▶ Record set
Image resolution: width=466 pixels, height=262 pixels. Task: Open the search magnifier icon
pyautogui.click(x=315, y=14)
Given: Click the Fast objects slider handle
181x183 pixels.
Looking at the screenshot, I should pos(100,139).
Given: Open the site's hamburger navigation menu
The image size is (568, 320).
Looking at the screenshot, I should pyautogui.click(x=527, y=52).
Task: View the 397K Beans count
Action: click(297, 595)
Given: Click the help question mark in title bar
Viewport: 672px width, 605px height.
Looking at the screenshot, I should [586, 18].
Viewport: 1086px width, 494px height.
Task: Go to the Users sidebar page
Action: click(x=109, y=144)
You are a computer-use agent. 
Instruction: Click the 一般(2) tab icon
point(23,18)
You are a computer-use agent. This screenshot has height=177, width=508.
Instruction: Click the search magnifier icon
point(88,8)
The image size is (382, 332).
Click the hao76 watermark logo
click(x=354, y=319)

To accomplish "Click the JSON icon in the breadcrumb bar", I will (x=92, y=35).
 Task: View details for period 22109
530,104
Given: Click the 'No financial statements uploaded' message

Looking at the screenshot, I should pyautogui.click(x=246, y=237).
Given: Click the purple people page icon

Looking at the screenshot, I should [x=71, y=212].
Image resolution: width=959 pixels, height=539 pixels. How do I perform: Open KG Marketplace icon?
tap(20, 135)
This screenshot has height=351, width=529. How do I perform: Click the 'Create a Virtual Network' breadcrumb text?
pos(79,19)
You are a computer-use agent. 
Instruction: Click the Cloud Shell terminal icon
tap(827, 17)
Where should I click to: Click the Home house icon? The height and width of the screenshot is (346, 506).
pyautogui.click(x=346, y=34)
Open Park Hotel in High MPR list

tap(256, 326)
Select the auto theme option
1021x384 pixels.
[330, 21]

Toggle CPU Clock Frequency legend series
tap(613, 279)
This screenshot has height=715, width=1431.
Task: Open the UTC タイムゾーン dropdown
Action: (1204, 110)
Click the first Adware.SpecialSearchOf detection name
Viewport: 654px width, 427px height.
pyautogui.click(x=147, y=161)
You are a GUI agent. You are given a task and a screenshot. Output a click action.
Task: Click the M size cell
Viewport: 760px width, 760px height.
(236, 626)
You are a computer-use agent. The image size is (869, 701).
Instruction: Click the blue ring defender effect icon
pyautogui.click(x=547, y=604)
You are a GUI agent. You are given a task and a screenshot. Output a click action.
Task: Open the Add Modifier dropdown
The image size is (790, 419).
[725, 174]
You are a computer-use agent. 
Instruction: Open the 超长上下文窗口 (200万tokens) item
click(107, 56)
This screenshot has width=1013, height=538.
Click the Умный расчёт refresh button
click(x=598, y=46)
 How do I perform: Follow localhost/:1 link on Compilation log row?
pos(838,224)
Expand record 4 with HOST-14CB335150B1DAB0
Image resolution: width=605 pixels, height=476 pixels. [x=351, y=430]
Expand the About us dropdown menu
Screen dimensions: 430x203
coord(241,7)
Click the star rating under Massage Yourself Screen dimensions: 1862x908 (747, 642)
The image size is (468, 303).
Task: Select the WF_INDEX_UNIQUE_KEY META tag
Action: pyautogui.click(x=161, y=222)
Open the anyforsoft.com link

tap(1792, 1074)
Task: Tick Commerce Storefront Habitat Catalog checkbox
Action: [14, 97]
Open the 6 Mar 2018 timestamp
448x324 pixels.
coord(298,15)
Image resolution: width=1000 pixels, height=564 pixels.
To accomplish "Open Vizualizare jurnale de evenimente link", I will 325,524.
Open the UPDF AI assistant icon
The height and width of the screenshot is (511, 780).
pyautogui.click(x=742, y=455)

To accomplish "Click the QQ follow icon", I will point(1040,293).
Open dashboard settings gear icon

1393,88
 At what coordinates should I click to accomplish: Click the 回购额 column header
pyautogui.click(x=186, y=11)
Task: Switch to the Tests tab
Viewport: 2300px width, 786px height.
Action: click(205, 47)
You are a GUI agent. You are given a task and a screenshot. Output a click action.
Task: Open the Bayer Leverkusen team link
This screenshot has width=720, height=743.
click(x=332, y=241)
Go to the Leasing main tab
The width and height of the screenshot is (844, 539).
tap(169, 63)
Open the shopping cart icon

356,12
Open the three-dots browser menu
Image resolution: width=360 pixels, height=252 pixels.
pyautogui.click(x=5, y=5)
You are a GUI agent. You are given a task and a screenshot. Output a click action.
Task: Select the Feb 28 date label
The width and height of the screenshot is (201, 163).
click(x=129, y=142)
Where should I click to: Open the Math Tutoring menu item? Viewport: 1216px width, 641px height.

▶ Work instruction
All entries shown above should be duplicated without a single difference.

▶ Solution
Image resolution: width=466 pixels, height=262 pixels. Task: Open the search magnifier icon
pyautogui.click(x=315, y=14)
Given: Click the Fast objects slider handle
181x183 pixels.
Looking at the screenshot, I should pos(100,139).
Given: Open the site's hamburger navigation menu
The image size is (568, 320).
Looking at the screenshot, I should pyautogui.click(x=527, y=52).
Task: View the 397K Beans count
Action: click(297, 595)
Given: Click the help question mark in title bar
Viewport: 672px width, 605px height.
Looking at the screenshot, I should [586, 18].
Viewport: 1086px width, 494px height.
Task: Go to the Users sidebar page
Action: click(x=109, y=144)
You are a computer-use agent. 
Instruction: Click the 一般(2) tab icon
point(23,18)
You are a computer-use agent. This screenshot has height=177, width=508.
Instruction: Click the search magnifier icon
point(88,8)
The image size is (382, 332).
Click the hao76 watermark logo
click(x=354, y=319)

To accomplish "Click the JSON icon in the breadcrumb bar", I will (x=92, y=35).
 Task: View details for period 22109
530,104
Given: Click the 'No financial statements uploaded' message

Looking at the screenshot, I should pyautogui.click(x=246, y=237).
Given: Click the purple people page icon

Looking at the screenshot, I should [x=71, y=212].
Image resolution: width=959 pixels, height=539 pixels. How do I perform: Open KG Marketplace icon?
tap(20, 135)
This screenshot has height=351, width=529. How do I perform: Click the 'Create a Virtual Network' breadcrumb text?
pos(79,19)
You are a computer-use agent. 
Instruction: Click the Cloud Shell terminal icon
tap(827, 17)
Where should I click to: Click the Home house icon? The height and width of the screenshot is (346, 506).
pyautogui.click(x=346, y=34)
Open Park Hotel in High MPR list

tap(256, 326)
Select the auto theme option
1021x384 pixels.
[330, 21]

Toggle CPU Clock Frequency legend series
tap(613, 279)
This screenshot has height=715, width=1431.
Task: Open the UTC タイムゾーン dropdown
Action: (1204, 110)
Click the first Adware.SpecialSearchOf detection name
Viewport: 654px width, 427px height.
pyautogui.click(x=147, y=161)
You are a GUI agent. You are given a task and a screenshot. Output a click action.
Task: Click the M size cell
Viewport: 760px width, 760px height.
(236, 626)
You are a computer-use agent. The image size is (869, 701).
Instruction: Click the blue ring defender effect icon
pyautogui.click(x=547, y=604)
You are a GUI agent. You are given a task and a screenshot. Output a click action.
Task: Open the Add Modifier dropdown
The image size is (790, 419).
[725, 174]
You are a computer-use agent. 
Instruction: Open the 超长上下文窗口 (200万tokens) item
click(107, 56)
This screenshot has width=1013, height=538.
Click the Умный расчёт refresh button
click(x=598, y=46)
 How do I perform: Follow localhost/:1 link on Compilation log row?
pos(838,224)
Expand record 4 with HOST-14CB335150B1DAB0
Image resolution: width=605 pixels, height=476 pixels. [x=351, y=430]
Expand the About us dropdown menu
Screen dimensions: 430x203
coord(241,7)
Click the star rating under Massage Yourself Screen dimensions: 1862x908 (747, 642)
The image size is (468, 303).
Task: Select the WF_INDEX_UNIQUE_KEY META tag
Action: pyautogui.click(x=161, y=222)
Open the anyforsoft.com link

tap(1792, 1074)
Task: Tick Commerce Storefront Habitat Catalog checkbox
Action: [14, 97]
Open the 6 Mar 2018 timestamp
448x324 pixels.
coord(298,15)
Image resolution: width=1000 pixels, height=564 pixels.
To accomplish "Open Vizualizare jurnale de evenimente link", I will 325,524.
Open the UPDF AI assistant icon
The height and width of the screenshot is (511, 780).
pyautogui.click(x=742, y=455)

To accomplish "Click the QQ follow icon", I will point(1040,293).
Open dashboard settings gear icon

1393,88
 At what coordinates should I click to accomplish: Click the 回购额 column header
pyautogui.click(x=186, y=11)
Task: Switch to the Tests tab
Viewport: 2300px width, 786px height.
Action: click(205, 47)
You are a GUI agent. You are given a task and a screenshot. Output a click action.
Task: Open the Bayer Leverkusen team link
This screenshot has width=720, height=743.
click(x=332, y=241)
Go to the Leasing main tab
The width and height of the screenshot is (844, 539).
tap(169, 63)
Open the shopping cart icon

356,12
Open the three-dots browser menu
Image resolution: width=360 pixels, height=252 pixels.
pyautogui.click(x=5, y=5)
You are a GUI agent. You are given a task and a screenshot. Output a click action.
Task: Select the Feb 28 date label
The width and height of the screenshot is (201, 163).
click(x=129, y=142)
Where should I click to: Open the Math Tutoring menu item? Viewport: 1216px width, 641px height.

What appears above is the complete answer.